Can you return the material below line for line, with no changes?

→ Data entries
** START **
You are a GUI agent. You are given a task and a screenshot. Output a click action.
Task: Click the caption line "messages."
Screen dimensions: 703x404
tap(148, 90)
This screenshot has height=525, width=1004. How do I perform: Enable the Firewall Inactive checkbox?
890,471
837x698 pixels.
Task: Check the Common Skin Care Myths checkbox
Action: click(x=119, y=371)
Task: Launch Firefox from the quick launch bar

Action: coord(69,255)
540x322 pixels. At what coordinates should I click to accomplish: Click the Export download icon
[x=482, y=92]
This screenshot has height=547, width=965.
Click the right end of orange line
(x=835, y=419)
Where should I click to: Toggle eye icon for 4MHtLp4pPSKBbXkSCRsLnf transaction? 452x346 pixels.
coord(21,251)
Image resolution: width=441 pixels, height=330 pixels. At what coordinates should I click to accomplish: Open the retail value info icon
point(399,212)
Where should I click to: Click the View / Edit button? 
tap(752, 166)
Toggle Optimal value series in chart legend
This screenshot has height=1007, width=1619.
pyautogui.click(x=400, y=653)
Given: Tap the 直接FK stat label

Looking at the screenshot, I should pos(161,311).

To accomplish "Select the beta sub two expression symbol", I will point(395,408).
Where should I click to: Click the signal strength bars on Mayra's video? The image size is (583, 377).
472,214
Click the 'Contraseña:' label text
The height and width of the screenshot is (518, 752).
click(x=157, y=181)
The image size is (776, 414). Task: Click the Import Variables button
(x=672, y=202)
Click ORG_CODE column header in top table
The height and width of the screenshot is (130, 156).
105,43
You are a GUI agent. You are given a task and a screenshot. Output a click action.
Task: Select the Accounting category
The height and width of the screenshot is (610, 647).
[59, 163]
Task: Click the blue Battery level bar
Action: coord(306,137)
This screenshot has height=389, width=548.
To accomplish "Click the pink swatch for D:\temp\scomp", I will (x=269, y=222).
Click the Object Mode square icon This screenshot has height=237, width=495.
** END **
→ Task result
You are a GUI agent. You are given a task and a screenshot. Output a click action.
Task: Click the caption line "messages."
Screen dimensions: 703x404
tap(148, 90)
This screenshot has height=525, width=1004. How do I perform: Enable the Firewall Inactive checkbox?
890,471
837x698 pixels.
Task: Check the Common Skin Care Myths checkbox
Action: click(x=119, y=371)
Task: Launch Firefox from the quick launch bar

Action: coord(69,255)
540x322 pixels. At what coordinates should I click to accomplish: Click the Export download icon
[x=482, y=92]
This screenshot has height=547, width=965.
Click the right end of orange line
(x=835, y=419)
Where should I click to: Toggle eye icon for 4MHtLp4pPSKBbXkSCRsLnf transaction? 452x346 pixels.
coord(21,251)
Image resolution: width=441 pixels, height=330 pixels. At what coordinates should I click to accomplish: Open the retail value info icon
point(399,212)
Where should I click to: Click the View / Edit button? 
tap(752, 166)
Toggle Optimal value series in chart legend
This screenshot has height=1007, width=1619.
pyautogui.click(x=400, y=653)
Given: Tap the 直接FK stat label

Looking at the screenshot, I should pos(161,311).

To accomplish "Select the beta sub two expression symbol", I will point(395,408).
Where should I click to: Click the signal strength bars on Mayra's video? The image size is (583, 377).
472,214
Click the 'Contraseña:' label text
The height and width of the screenshot is (518, 752).
click(x=157, y=181)
The image size is (776, 414). Task: Click the Import Variables button
(x=672, y=202)
Click ORG_CODE column header in top table
The height and width of the screenshot is (130, 156).
105,43
You are a GUI agent. You are given a task and a screenshot. Output a click action.
Task: Select the Accounting category
The height and width of the screenshot is (610, 647).
[59, 163]
Task: Click the blue Battery level bar
Action: coord(306,137)
This screenshot has height=389, width=548.
To accomplish "Click the pink swatch for D:\temp\scomp", I will (x=269, y=222).
Click the Object Mode square icon This screenshot has height=237, width=495.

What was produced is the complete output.